Using reference equality (==) instead of value equality (.equals()) for string comparison in Java compares memory addresses, not content, causing security checks to fail unpredictably when strings are dynamically created vs literals, enabling authentication bypass and logic errors. Note: In C#, == is overloaded for strings and performs value comparison, making it safe to use.

Primary Defence: Always use .equals() in Java for string content comparison; use constant-first pattern for null safety; prefer enums over strings for security-critical values like roles and permissions. In C#, both == and .Equals() work for string comparison, though .Equals() with StringComparison options provides more control.

OWASP Classification

A04:2021 - Insecure Design

Risk

High: Wrong string operators cause authentication bypass (password checks), authorization failures (role checks), security check bypass (token validation), and unpredictable behavior since == sometimes works (interned strings) and sometimes doesn't.

Remediation Steps

Core principle: Use correct string comparison semantics (and constant-time for secrets); never rely on reference/identity operators for equality.

Locate Incorrect String Comparisons

When reviewing security scan results:

Find == comparisons: Search for string comparisons using == or !=
Check security-critical code: Authentication, authorization, token validation
Look for password checks: Comparing passwords with ==
Find role comparisons: User role checks with ==
Check token validation: CSRF tokens, API keys compared with ==

Search patterns:

# Java
grep -rn '== "' --include="*.java"
grep -rn '!= "' --include="*.java"
grep -rn 'password.*==' --include="*.java"
grep -rn 'role.*==' --include="*.java"

# C#
grep -rn '== "' --include="*.cs"
grep -rn 'password.*==' --include="*.cs"

Use .equals() for String Comparison (Primary Defense)

See the Common Vulnerable Patterns and Secure Patterns sections below for detailed examples.
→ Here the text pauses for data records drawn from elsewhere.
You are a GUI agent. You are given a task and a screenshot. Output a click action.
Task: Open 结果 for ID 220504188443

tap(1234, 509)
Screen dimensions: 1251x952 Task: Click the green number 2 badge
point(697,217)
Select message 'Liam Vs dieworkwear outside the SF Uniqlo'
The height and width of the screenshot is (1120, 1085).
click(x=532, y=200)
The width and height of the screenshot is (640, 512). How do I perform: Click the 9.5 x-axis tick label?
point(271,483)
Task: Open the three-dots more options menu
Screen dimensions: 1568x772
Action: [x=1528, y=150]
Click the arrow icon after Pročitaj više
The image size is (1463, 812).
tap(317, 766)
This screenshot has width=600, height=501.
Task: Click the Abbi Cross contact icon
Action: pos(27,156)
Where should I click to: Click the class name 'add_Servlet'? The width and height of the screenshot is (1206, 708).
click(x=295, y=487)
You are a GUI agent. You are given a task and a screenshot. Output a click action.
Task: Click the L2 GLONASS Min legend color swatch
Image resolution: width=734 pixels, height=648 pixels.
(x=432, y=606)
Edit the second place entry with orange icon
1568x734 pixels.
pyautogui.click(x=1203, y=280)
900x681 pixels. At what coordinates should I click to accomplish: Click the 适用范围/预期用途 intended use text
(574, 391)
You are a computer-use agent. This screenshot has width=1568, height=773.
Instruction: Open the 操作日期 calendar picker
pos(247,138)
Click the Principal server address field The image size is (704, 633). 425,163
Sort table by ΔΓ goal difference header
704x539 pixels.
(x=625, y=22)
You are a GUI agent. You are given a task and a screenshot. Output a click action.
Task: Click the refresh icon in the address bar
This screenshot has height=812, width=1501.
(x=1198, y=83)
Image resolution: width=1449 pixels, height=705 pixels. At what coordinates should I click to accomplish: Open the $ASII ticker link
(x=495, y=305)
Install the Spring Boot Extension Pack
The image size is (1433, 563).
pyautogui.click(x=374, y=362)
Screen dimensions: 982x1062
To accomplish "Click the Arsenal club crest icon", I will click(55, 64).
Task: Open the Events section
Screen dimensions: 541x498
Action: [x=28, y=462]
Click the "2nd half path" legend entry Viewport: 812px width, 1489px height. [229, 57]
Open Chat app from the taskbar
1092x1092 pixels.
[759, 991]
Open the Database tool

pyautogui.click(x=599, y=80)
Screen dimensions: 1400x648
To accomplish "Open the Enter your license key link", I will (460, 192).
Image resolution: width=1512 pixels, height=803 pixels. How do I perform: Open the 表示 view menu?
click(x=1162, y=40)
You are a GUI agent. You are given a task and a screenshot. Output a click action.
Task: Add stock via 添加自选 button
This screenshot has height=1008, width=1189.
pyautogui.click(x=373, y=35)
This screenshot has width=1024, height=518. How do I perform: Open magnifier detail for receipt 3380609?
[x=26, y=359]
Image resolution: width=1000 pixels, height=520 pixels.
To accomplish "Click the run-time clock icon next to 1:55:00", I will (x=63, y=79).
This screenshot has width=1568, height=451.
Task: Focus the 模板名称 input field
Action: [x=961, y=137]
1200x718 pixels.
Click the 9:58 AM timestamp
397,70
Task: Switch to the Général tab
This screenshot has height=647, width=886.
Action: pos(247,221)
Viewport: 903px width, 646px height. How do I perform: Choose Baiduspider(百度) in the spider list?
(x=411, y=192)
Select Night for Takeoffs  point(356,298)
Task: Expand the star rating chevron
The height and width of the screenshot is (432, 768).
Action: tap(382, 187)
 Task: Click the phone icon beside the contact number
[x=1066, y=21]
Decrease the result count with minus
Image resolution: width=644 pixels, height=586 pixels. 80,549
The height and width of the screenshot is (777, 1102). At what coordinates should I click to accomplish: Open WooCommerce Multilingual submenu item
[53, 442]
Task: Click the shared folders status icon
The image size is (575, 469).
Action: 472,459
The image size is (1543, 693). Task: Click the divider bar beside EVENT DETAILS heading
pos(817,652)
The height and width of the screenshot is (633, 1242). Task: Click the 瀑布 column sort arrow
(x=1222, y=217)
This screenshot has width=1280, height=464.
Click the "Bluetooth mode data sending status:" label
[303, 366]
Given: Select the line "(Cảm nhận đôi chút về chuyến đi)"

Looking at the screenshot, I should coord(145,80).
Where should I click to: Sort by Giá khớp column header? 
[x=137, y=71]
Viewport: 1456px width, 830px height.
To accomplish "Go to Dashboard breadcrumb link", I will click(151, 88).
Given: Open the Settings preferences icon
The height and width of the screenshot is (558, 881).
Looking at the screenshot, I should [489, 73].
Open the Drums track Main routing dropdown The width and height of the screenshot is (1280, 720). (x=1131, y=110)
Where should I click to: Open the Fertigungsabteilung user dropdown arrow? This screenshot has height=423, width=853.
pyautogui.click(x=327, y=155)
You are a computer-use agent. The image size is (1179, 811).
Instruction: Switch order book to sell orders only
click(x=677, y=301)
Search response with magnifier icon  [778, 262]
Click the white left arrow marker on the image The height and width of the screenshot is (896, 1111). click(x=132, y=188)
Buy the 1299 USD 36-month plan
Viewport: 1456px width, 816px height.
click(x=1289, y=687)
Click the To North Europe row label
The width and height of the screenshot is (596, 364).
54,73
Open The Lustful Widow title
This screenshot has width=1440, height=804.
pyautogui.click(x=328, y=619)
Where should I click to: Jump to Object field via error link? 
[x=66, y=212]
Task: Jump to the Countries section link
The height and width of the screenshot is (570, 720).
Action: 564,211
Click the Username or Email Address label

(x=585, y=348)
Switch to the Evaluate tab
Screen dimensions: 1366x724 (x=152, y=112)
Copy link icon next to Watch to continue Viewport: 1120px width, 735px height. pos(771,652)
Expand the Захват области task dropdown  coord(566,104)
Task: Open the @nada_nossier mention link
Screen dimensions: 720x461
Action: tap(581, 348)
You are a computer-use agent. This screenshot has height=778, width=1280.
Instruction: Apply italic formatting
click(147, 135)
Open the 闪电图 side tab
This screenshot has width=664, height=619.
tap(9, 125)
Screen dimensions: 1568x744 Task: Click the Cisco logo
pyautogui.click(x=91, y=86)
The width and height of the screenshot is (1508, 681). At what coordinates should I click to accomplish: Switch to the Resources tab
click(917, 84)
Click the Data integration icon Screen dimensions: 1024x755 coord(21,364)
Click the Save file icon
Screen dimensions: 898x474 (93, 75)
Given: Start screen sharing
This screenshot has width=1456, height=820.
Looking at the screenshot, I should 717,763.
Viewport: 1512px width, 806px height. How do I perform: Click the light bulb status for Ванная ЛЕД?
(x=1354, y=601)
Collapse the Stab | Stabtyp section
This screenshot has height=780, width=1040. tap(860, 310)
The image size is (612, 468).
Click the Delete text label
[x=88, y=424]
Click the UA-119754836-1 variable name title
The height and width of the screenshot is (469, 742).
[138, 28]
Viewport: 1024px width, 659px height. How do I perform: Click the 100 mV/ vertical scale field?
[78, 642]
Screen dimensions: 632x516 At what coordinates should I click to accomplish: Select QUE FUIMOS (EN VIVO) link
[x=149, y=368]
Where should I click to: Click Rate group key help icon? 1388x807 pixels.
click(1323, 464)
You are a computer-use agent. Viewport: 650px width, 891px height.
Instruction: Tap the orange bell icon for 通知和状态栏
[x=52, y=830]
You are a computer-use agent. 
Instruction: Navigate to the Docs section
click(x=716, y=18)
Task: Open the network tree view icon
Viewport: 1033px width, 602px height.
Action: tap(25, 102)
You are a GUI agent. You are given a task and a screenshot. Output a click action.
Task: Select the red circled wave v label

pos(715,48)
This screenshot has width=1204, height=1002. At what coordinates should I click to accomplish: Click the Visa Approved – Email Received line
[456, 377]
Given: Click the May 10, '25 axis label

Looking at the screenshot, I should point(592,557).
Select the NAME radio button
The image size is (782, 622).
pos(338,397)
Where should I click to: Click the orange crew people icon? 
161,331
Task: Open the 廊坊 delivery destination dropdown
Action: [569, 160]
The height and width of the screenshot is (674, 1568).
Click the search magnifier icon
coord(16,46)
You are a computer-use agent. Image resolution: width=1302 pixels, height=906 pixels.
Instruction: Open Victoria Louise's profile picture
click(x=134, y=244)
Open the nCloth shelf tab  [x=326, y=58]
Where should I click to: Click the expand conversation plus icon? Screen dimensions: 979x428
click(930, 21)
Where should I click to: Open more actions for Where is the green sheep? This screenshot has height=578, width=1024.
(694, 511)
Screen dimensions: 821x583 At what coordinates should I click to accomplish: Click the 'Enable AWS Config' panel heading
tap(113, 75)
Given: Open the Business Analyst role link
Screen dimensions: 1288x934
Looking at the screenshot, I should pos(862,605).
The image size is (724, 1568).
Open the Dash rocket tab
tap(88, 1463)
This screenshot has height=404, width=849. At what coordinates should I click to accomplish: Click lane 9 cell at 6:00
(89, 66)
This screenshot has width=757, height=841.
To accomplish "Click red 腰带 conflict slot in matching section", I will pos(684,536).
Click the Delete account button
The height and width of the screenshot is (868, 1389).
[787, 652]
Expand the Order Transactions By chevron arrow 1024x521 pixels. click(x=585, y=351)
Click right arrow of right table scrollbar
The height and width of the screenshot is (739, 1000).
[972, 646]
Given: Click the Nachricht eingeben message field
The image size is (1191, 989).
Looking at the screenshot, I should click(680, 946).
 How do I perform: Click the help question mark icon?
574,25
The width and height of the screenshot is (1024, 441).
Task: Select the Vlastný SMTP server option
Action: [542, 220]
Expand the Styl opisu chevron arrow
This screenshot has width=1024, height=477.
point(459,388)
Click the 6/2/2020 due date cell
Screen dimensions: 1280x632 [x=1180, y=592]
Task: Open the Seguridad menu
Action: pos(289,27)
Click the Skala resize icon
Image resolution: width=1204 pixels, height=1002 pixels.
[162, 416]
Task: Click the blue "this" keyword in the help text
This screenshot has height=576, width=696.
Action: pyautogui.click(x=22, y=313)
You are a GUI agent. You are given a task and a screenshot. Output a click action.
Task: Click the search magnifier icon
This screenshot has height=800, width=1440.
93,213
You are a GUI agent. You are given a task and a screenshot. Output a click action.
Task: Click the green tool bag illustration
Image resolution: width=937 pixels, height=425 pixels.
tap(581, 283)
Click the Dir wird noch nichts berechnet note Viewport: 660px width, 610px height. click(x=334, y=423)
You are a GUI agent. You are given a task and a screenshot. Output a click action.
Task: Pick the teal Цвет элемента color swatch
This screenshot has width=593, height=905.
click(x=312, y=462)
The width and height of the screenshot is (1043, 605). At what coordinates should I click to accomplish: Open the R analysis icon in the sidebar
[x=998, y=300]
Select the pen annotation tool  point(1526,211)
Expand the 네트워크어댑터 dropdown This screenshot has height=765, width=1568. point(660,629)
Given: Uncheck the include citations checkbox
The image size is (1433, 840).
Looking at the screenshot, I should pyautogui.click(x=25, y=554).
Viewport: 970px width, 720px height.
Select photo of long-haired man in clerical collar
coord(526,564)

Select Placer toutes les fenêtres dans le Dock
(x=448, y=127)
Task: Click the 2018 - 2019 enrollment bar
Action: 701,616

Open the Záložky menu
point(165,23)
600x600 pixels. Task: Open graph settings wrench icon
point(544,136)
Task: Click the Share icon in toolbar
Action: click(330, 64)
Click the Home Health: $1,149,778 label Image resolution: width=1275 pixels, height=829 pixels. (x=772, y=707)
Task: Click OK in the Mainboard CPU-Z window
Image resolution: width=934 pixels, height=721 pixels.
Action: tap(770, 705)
Common Vulnerable Patterns

Reference Equality in Authentication

// VULNERABLE - reference equality (==)
String password = request.getParameter("password");
if (password == "admin123") {  // Compares memory addresses!
    grantAccess();  // Almost NEVER works for user input
}

Why is this vulnerable: The == operator compares memory addresses (reference equality), not string content. String literals like "admin123" are stored in the string pool and interned, but user input from request.getParameter() creates new String objects on the heap with different memory addresses. Even if the user types "admin123", the comparison password == "admin123" will almost always return false because they're different objects, causing authentication to fail. However, in rare cases with string interning optimizations, it might return true unpredictably, making this a timing-dependent security vulnerability.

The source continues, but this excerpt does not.